# To INOX or not?



## Bden (Sep 15, 2006)

I've had my sights set on a Beretta 92 FS for over a year now, but am still not certain about which I prefer - INOX or not. Is there a benefit of one over the other. I like the look of the INOX, and if it has a functional benefit I'm willing to cough up the extra dough. If it's just for looks I may think twice.:smt1099


----------



## Shipwreck (Jan 26, 2006)

Well, it seems that the Inox has been discontinued. So if U can get one, get one while U can.

Also, it will wear better. The Bruniton always wears off the barrel fast - remember - a regular gun always gets barrel wear, but U have a slide covering it. Well, a Beretta has an open slide design. The Stainless/inox wears better in that spot.


----------



## Spartan (Jan 1, 2007)

I bought an Inox 96 Vertec 'just because' a few months ago. I heard they were discontinuing the 96 as well as Inox's. However, I have also heard that they're 're-continuing' the Inox in the 92 shortly.

Personally, I think guns look better in black - for the most part. However, I always wanted an Inox 96 because I knew they were going to be rare. I also got it NIB on clearance, so everything just kind of fell into place for me.

PS - I'll post a pic if you want.


----------



## Spartan (Jan 1, 2007)

Here she is. I don't know how to explain my 'relationship' with this pistol. It's not a safe queen, but I rarely shoot it to keep it as mint/ new as possible. I guess you could say it's my 'special occasion' shooter. She's only seen 100 rounds to date and it's the only pistol I clean after every shooting because the dirt shows a lot more on Inox.

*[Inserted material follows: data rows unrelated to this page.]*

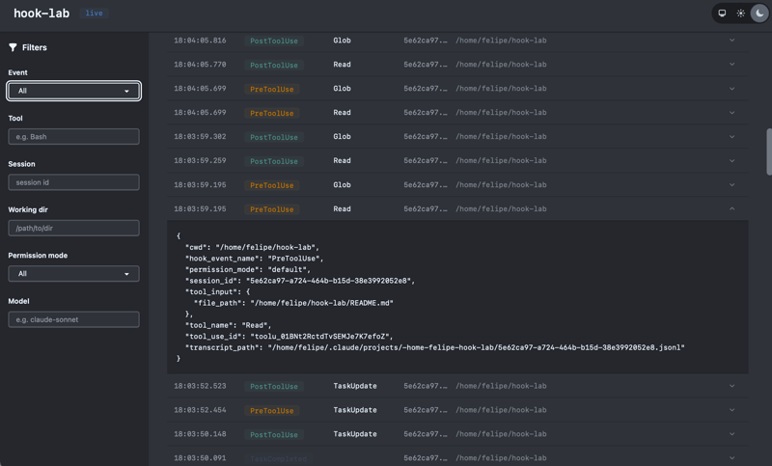Viewport: 772px width, 466px height.
Task: Click the Tool filter input field
Action: [x=73, y=137]
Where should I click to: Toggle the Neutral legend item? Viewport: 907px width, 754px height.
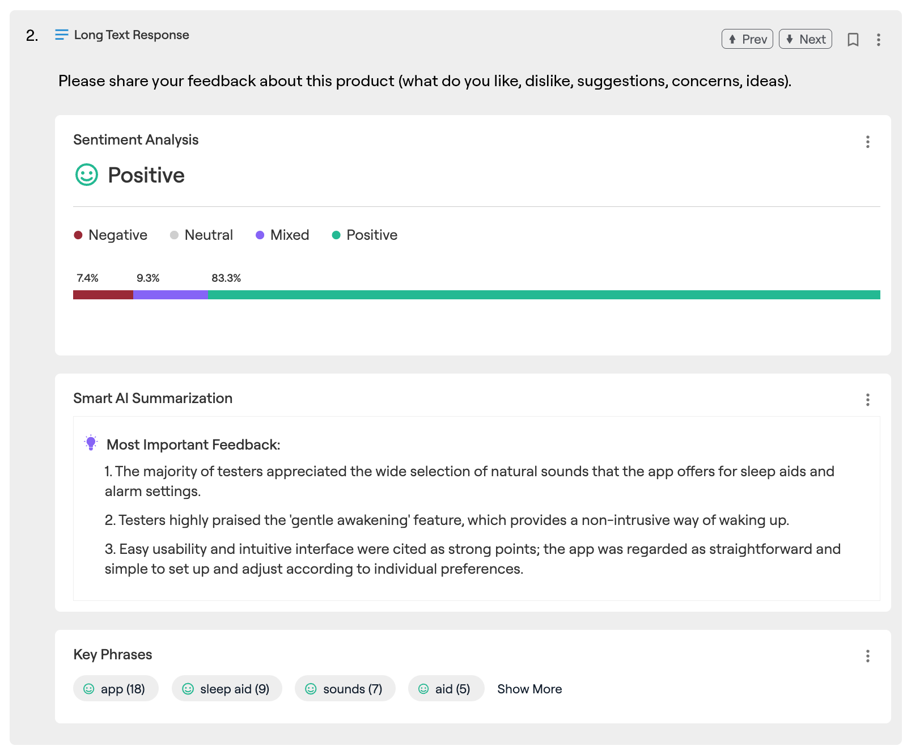[x=202, y=235]
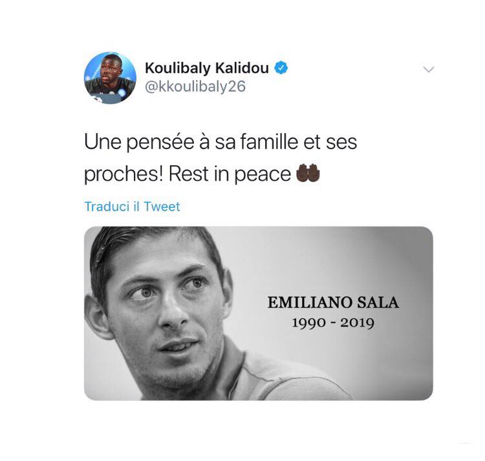This screenshot has height=461, width=485.
Task: Click the word famille in tweet
Action: pyautogui.click(x=269, y=142)
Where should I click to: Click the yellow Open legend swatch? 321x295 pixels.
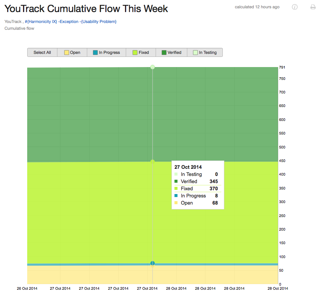[66, 52]
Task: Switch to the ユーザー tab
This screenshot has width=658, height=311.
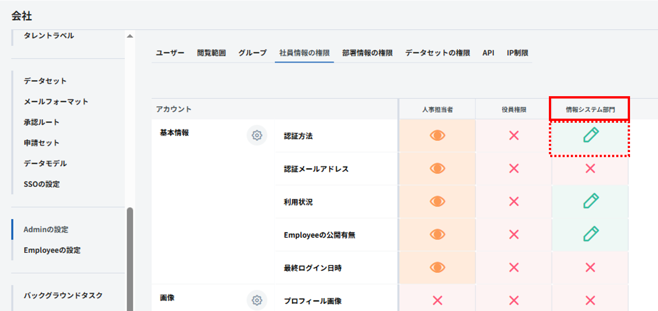Action: (x=170, y=53)
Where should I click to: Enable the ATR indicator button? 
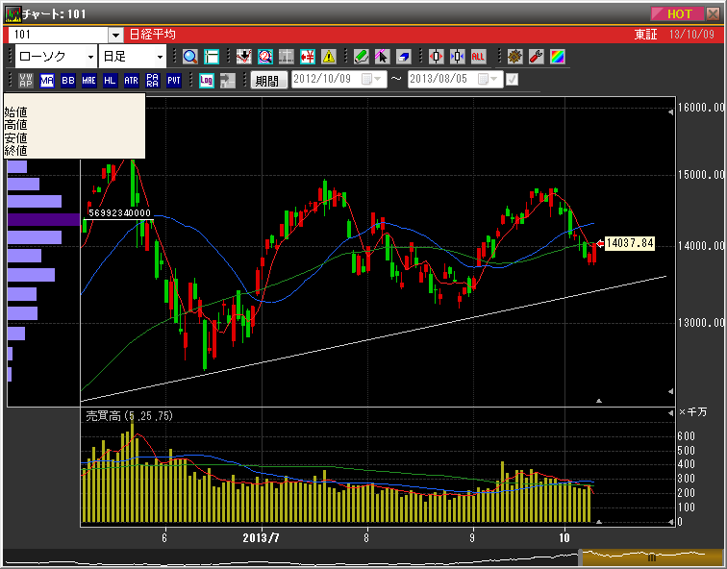[132, 81]
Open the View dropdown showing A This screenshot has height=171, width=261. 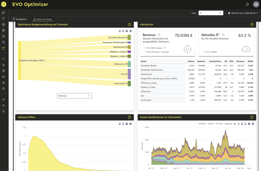tap(211, 13)
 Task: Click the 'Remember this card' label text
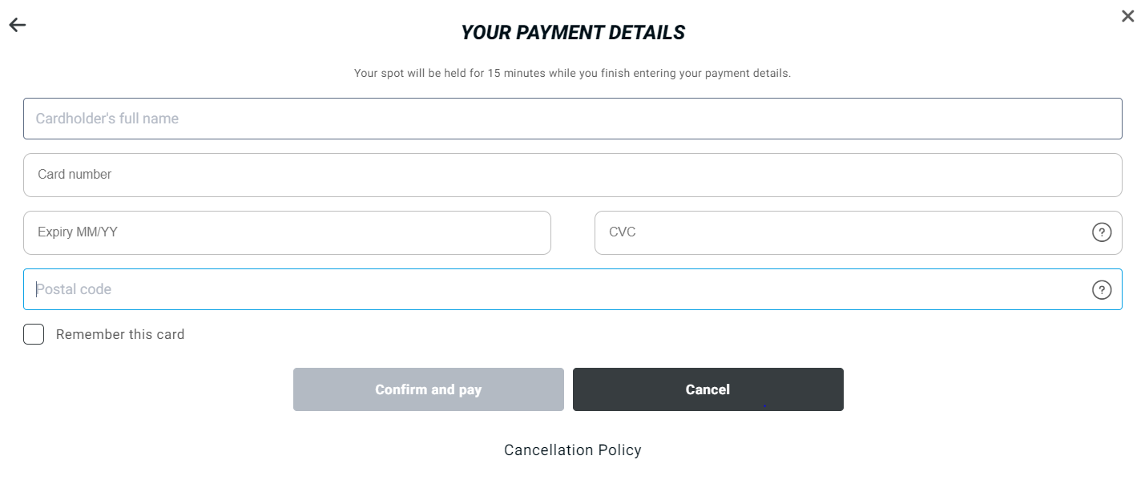coord(120,334)
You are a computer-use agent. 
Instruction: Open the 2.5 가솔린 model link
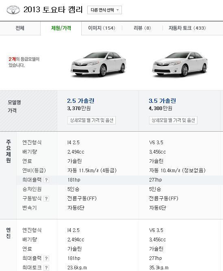[81, 101]
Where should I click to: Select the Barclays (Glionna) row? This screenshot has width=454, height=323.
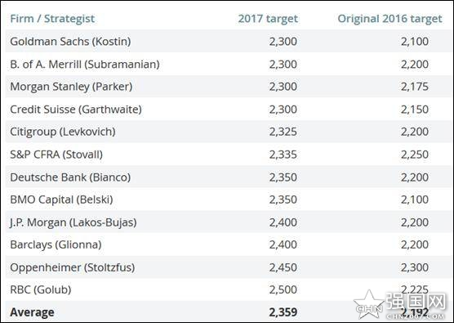click(x=229, y=244)
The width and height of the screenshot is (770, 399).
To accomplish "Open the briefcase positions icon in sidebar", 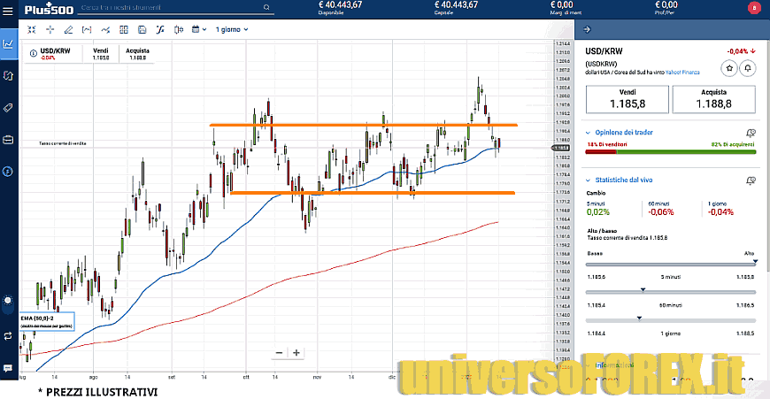I will point(8,139).
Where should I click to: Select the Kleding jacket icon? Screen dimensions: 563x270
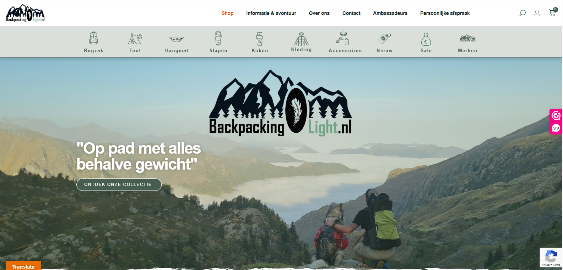[x=301, y=39]
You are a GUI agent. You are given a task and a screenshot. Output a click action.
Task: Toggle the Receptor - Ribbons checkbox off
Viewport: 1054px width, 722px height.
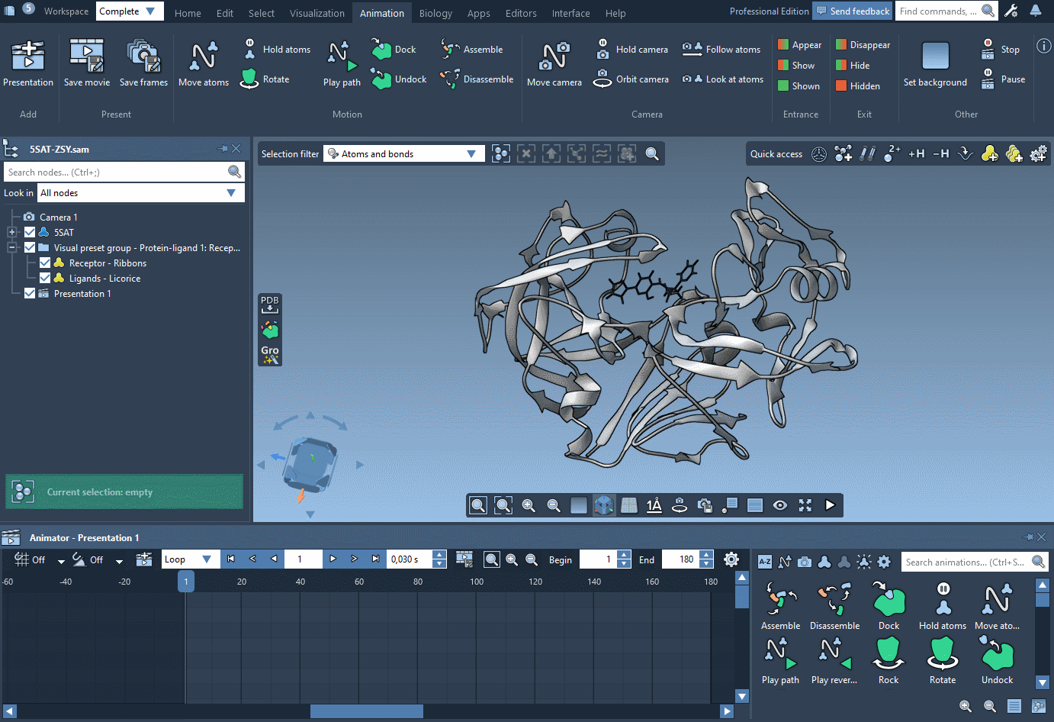[45, 263]
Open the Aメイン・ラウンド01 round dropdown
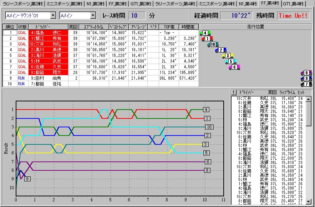Viewport: 315px width, 207px height. [x=53, y=16]
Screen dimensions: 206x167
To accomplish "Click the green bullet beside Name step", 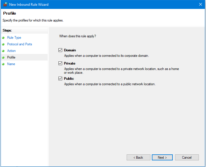I will point(3,64).
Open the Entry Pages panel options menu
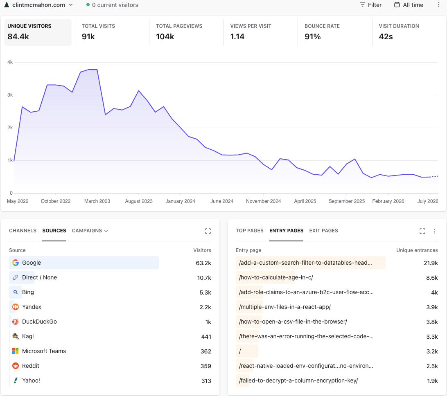This screenshot has height=396, width=447. tap(434, 231)
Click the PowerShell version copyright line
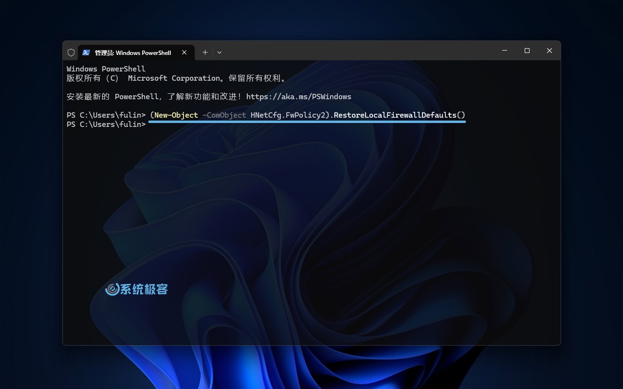This screenshot has height=389, width=623. tap(176, 78)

I bought it because I love the design of the 92 - I think it's the sexiest pistol ever created... just my opinion. Already have one, so I wanted something similar but different. I saw this on clearance at the local place. When I asked why, they said they couldn't get rid of it. :-/ Puzzled, I gave it back and left because I purchased an XD a few days earlier and couldn't buy it. Well, it was still there two months later so I figured it was destiny.

Anyway, sorry for all that babble :numbchuck:


----------



## Bden (Sep 15, 2006)

Spartan - She's a beauty. Thanks for sharing. :smt023


----------



## scottl (Jan 17, 2007)

www.budsgunshop.com can still get Inox's.I bought a 96 there couple weeks ago.


----------